Turnover at the mainland's second-largest oil and gas producer grew 29.3 per cent to a record 1.08 trillion yuan last year, driven by a 3.84 per cent growth in oil and gas output, the fastest in five years, and a 19.9 per cent jump in average crude oil selling price to US$56.53 a barrel.

Losses at the company's refining operation widened to 25.3 billion yuan from 3.54 billion yuan, but the segment turned in a 3.89 billion yuan operating profit in the fourth quarter after three quarters of losses, thanks to lower crude oil prices and stable refined fuel prices.

The company was also aided by a five billion yuan government subsidy to compensate for its refining losses due to Beijing's fuel price control policies implemented to contain inflation.

The company plans to increase oil output by 2.1 per cent to 291.1 million barrels this year, while gas production will be lifted 10.1 per cent to 282.5 billion cubic feet.

It also plans to raise capital investment 37.9 per cent to 110.1 billion yuan this year, with the biggest increment going to oil and gas exploration and production.

Further down the line, chairman Chen Tonghai said the company planned to speed up development of its Puguang gas field - the second largest by reserves in the mainland - by spending 63.2 billion yuan until 2010 on exploration and production there and laying a gas pipeline from the field in Sichuan province to Shanghai.
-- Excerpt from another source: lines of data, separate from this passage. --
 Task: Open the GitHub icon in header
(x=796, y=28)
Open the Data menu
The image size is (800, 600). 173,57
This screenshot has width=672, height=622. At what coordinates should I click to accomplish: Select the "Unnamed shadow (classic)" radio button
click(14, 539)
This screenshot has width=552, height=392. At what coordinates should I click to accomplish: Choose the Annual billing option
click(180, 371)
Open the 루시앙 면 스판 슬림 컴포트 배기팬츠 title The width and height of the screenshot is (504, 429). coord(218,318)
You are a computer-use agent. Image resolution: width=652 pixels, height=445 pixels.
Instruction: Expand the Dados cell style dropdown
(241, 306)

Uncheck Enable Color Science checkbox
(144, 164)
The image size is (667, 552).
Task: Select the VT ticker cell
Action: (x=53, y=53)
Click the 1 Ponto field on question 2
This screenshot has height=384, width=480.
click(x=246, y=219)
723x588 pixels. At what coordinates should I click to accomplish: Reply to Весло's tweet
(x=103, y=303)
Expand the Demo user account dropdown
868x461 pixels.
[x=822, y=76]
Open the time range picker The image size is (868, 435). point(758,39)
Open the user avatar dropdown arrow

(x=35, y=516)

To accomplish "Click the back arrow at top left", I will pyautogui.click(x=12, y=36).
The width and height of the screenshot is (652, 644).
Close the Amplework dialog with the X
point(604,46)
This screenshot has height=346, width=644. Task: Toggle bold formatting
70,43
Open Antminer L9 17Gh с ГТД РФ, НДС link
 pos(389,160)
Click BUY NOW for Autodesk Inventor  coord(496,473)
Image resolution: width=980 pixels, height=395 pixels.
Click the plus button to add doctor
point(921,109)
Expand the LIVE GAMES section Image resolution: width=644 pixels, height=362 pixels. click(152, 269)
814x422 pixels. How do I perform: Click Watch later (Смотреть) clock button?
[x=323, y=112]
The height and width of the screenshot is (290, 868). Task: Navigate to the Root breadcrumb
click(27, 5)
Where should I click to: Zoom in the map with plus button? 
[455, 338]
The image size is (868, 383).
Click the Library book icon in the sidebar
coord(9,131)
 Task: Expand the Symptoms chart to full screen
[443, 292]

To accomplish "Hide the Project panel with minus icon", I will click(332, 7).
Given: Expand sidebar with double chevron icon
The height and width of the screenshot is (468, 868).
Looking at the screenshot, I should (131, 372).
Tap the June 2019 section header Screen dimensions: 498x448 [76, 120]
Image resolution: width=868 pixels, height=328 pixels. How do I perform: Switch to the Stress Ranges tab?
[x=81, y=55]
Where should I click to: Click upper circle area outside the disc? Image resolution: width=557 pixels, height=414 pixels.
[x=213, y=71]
Production will begin before the end of next year, with annual output capacity of more than 10 billion cubic metres in 2009, rising to 15 billion cubic metres in 2010.

The 1,702km, 22 billion yuan pipeline with an annual capacity of 15 billion cubic metres is scheduled to be completed by the end of next year.

Mr Chen said the appraised proven reserves at the Puguang field, discovered in 2003, had risen to 356 billion cubic metres at the end of last year from 251 billion cubic metres a year earlier.

Sinopec offered a final dividend of 11 fen a share, compared with nine fen a year in 2005. That brings the dividend for last year to 15 fen per share, up from 13 fen in 2005, but the payout ratio has fallen to 24.1 per cent from 27.1 per cent.